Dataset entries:
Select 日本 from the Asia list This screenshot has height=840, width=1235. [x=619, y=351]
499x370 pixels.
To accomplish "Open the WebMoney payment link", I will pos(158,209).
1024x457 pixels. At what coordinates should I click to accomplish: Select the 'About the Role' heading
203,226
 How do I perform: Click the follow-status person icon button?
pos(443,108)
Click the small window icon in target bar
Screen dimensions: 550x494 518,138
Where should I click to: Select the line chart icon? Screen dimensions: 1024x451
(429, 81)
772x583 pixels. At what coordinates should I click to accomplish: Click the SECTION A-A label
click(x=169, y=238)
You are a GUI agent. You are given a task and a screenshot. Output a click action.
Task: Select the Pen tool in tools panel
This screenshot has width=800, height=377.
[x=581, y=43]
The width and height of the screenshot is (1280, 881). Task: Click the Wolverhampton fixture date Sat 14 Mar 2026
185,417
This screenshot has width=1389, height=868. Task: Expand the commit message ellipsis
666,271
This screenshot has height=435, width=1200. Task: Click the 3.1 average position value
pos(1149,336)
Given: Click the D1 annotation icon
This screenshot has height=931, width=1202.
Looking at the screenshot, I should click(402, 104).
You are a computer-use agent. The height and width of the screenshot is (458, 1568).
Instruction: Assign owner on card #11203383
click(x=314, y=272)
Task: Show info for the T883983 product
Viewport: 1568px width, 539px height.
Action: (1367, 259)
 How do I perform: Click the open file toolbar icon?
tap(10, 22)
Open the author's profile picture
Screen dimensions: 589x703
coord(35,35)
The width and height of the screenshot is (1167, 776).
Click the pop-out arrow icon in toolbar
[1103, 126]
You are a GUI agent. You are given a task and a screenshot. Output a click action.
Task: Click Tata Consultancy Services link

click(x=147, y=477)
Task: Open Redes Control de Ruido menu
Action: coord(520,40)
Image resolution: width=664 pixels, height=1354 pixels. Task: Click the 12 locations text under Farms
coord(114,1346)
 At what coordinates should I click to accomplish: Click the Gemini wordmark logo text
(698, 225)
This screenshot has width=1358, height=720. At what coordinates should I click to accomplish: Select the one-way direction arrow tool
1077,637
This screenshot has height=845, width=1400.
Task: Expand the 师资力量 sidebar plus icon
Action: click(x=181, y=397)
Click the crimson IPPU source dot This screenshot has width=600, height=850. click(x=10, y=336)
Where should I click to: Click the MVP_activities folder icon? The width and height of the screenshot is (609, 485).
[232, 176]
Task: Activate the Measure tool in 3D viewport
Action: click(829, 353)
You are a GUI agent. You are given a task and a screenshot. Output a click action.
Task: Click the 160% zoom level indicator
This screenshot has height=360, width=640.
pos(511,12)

_WORK INSTRUCTION_. Only one stretch of the data above is needed. Restate it word for word, from the line containing "This screenshot has width=800, height=377." through the line containing "Task: Show info for the T883983 product", both ends included.

_TASK OUTPUT_.
This screenshot has width=800, height=377.
[x=581, y=43]
The width and height of the screenshot is (1280, 881). Task: Click the Wolverhampton fixture date Sat 14 Mar 2026
185,417
This screenshot has width=1389, height=868. Task: Expand the commit message ellipsis
666,271
This screenshot has height=435, width=1200. Task: Click the 3.1 average position value
pos(1149,336)
Given: Click the D1 annotation icon
This screenshot has height=931, width=1202.
Looking at the screenshot, I should click(402, 104).
You are a computer-use agent. The height and width of the screenshot is (458, 1568).
Instruction: Assign owner on card #11203383
click(x=314, y=272)
Task: Show info for the T883983 product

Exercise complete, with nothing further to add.